[Pdns-users] Rate-Limit for NXDOMAIN

powerdns at bart.bim.be powerdns at bart.bim.be
Tue Apr 30 14:31:55 UTC 2019


> In the normal case, suppressing responses may be a good thing to do, 
> if the actual problem is that the DNS responses are part of a DoS 
> attack (i.e. the DNS queries came in with spoofed source addresses).  
> The responses cause your IP reputation to suffer - and burn outbound 
> bandwidth.


If the attack is being carried out via a valid recursor DNS, then not 
responding at all, will cause the recursor to try all your nameservers 
before giving up. This multiplies the incoming traffic you would 
normally receive on one server, times the number of visible nameservers 
you have. Unless you're sure traffic doesn't come in via a recursor, 
then it's probably better to respond.


Are you using PowerDNS with a MySQL backend? In that case, the fact that 
every single request needs to be checked in the database is your 
bottleneck. If you can prevent this from happening, then you'll notice 
that your server is capable of responding to a much larger amount of 
requests without much of a hassle.


Changing the backend could be an option.


Or, as was earlier pointed out, by setting up dnsdist with rules that 
would whitelist all existing records and make it respond with NXDOMAIN 
to all non-existing records.

If the "random" request do show some sort of pattern which could enable 
you to create a regular expression to find them, then this would be a 
simple solution.

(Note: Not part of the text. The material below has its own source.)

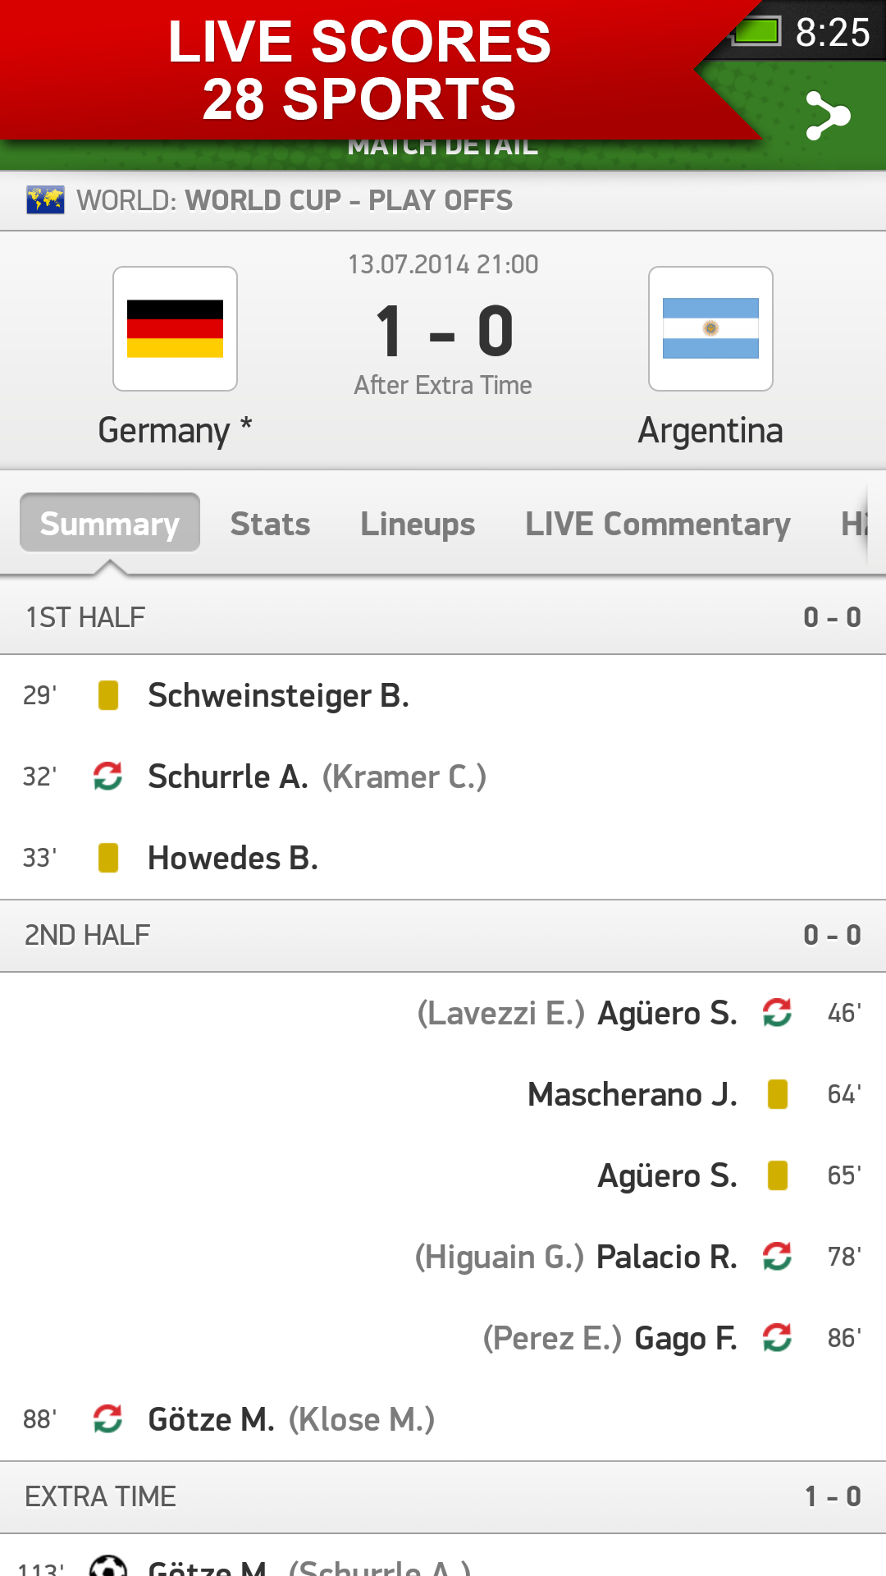The image size is (886, 1576).
Task: Tap the substitution icon beside Götze M. at 88'
Action: coord(107,1418)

Let's say that the random requests most often contain a 
number while your real subdomains never have a number:

addAction(RegexRule("[a-z]*[0-9]+[a-z]*\\.example.org$"), RCodeAction(3))


With more complicated regular expressions, you can achieve more. And if 
this only blocks 90% of them without having to look them up in the DB, 
then at least you're already doing that.